[rt-users] Storing messages containing invalid encodings

Kenneth Marshall ktm at rice.edu
Tue Jun 15 13:41:54 EDT 2010


On Tue, Jun 15, 2010 at 06:24:13PM +0100, Dominic Hargreaves wrote:
> Hello,
> 
> We have found that messages from one particular sender are declared
> as being in a UTF8 encoding, but contain byte sequences which are not
> valid in UTF8; in particular '0xb2', '0xb3', '0xb9' - they appear to
> relate to particularly brain-dead renderings of various quotation 
> marks: <http://www.memoryhole.net/kyle/2007/08/superscriptone.html>
> (although that page doesn't cover the extra breakage of inserting
> those particular bytes into a UTF8 encoded document).
> 
> With PostgreSQL at least, the attachments are stored internally as
> unicode characters, so PostgreSQL not unreasonably refuses to store such
> an attachment. Of course, it's then impossible to create a ticket.
> 
> In an ideal world, the correspondent would receive the error message,
> enquire further, be told why his/her message wasn't usable, and fix
> his/her software.
> 
> In practice, this is unlikely to happen in this particular case and the
> messages are considered of high value to the organisation.
> 
> So, what to do?
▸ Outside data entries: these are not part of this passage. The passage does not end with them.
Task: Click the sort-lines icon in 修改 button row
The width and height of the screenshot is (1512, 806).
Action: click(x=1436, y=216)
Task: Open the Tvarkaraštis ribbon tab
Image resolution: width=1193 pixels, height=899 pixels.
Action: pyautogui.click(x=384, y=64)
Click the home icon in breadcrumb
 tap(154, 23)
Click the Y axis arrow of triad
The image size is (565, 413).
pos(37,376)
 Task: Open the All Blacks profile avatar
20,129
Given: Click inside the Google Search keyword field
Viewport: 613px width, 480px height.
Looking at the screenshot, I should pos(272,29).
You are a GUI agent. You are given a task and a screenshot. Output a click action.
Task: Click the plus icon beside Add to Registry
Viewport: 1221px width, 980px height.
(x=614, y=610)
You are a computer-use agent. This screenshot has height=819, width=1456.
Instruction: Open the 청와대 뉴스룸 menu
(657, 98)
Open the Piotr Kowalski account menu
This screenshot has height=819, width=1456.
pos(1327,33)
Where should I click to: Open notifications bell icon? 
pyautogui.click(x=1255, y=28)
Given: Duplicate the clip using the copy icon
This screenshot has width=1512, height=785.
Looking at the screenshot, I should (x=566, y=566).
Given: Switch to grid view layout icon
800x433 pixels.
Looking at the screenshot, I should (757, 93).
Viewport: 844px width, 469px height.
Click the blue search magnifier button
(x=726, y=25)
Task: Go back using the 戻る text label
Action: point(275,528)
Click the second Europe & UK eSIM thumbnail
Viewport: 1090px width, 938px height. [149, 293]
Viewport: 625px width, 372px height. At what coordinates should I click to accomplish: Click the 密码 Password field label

I've thought of four possibilities:
> 
> One: validate all data received via RT and pass it out to a
> heuristic routine which would substitute all invalid characters by some
> number of U+FFFD characters before storing the message. This might be
> controversial behaviour if the expectation is that RT stores what was
> supplied to it.
> 
> An alternative approach would be to alter the database scheme to allow
> for an attachment with unknown or invalid encoding; the binary data
> would be stored unmodified, and the web interface would offer for
> download the raw data for interpreting at the user's whim.
> 
> A third approach might involve filtering the incoming message outside of
> RT; this might be the most practical way to achieve the behaviour we
> desire, especially since it could be easily contained to individual queues.
> 
> Yet another acceptable workaround might be a much smaller modification
> to notify the queue owners that a message failed to be stored, as well
> as the correspondent.
> 
> Our logs indicate we've had 9 such occurrences (although some may relate
> to a separate UTF8 related bug fixed in 3.8.8 which we've only just
> installed) over 37,000 tickets so it's not a particularly common problem.
> 
> I would be interested to hear of anyone else encountering this issue,
> and any work taken to improve the situation for the unfortunate
> recipient of highly important garbage emails. When it comes down to both
> user expectations, and the oft-quoted principal of being liberal in 
> what one accepts, there is clearly some room for improvement here.
> 
> Cheers,
> Dominic.
> 
> -- 
> Dominic Hargreaves, Systems Development and Support Team
> Computing Services, University of Oxford


Hi Dominic,

I would chose any approach that keeps bad data out of the database,
in this case incorrect UTF-8. Is it possible to reroute bad attachments
to a separate storage for review by responsible parties, ideally before
you it reaches RT, maybe some sort of bad-data quarantine similar to
anti-spam quarantines. Maybe RT could automatically sanitize the data
if needed, using iconv and noting that in the ticket somehow.